*Exercise brief*
Here is the listing. Report each line in it that contains the string "computer".

*Exercise data*
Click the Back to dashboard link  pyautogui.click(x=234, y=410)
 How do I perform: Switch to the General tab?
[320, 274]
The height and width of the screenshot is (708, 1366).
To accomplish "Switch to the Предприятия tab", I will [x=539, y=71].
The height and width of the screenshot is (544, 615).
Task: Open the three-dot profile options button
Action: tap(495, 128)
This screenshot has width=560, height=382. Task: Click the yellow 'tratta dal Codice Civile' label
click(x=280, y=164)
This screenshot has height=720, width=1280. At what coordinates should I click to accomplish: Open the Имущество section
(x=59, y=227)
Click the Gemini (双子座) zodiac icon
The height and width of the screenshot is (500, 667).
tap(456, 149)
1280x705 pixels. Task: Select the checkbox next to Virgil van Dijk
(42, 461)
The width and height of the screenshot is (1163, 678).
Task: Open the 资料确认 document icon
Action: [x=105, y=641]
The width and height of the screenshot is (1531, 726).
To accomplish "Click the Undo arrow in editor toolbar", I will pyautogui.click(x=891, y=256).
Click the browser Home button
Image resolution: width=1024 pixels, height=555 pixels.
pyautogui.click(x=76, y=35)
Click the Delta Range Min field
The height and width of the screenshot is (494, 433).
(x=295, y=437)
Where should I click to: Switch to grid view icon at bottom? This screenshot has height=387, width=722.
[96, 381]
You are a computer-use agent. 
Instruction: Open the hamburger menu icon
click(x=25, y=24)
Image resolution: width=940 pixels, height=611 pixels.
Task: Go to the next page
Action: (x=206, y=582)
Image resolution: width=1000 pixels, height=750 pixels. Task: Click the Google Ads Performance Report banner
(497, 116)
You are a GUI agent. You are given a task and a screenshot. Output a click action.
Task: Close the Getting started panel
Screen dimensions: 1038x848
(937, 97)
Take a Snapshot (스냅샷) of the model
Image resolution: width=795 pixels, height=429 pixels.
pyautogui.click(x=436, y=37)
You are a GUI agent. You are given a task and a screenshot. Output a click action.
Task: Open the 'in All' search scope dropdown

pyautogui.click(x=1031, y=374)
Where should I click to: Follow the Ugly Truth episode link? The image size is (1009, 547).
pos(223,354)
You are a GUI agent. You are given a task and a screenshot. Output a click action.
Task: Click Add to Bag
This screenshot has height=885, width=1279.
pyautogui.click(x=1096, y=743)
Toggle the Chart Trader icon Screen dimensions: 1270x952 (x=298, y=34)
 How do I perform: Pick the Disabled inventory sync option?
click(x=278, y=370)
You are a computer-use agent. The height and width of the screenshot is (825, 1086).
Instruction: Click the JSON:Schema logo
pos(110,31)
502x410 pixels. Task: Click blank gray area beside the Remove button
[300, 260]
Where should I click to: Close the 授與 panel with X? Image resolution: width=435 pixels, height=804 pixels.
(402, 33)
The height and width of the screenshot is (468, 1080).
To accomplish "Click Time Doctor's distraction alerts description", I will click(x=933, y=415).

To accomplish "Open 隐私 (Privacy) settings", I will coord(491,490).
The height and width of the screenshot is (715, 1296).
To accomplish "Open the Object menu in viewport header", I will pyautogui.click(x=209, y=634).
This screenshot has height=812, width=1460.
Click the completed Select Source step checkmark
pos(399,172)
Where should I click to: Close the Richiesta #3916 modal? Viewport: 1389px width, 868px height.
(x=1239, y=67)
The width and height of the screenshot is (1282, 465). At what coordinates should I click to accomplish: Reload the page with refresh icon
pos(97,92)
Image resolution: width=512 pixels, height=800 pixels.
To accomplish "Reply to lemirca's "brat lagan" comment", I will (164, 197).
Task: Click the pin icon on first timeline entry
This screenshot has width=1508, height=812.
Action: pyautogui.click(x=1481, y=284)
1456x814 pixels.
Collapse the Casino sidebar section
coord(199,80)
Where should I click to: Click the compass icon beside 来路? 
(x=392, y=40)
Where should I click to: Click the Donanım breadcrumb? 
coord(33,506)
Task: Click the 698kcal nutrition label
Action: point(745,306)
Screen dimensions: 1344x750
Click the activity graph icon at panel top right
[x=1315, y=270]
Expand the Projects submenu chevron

*Completed exercise*
You are a computer-use agent. 
You are a computer-use agent. The height and width of the screenshot is (825, 1086).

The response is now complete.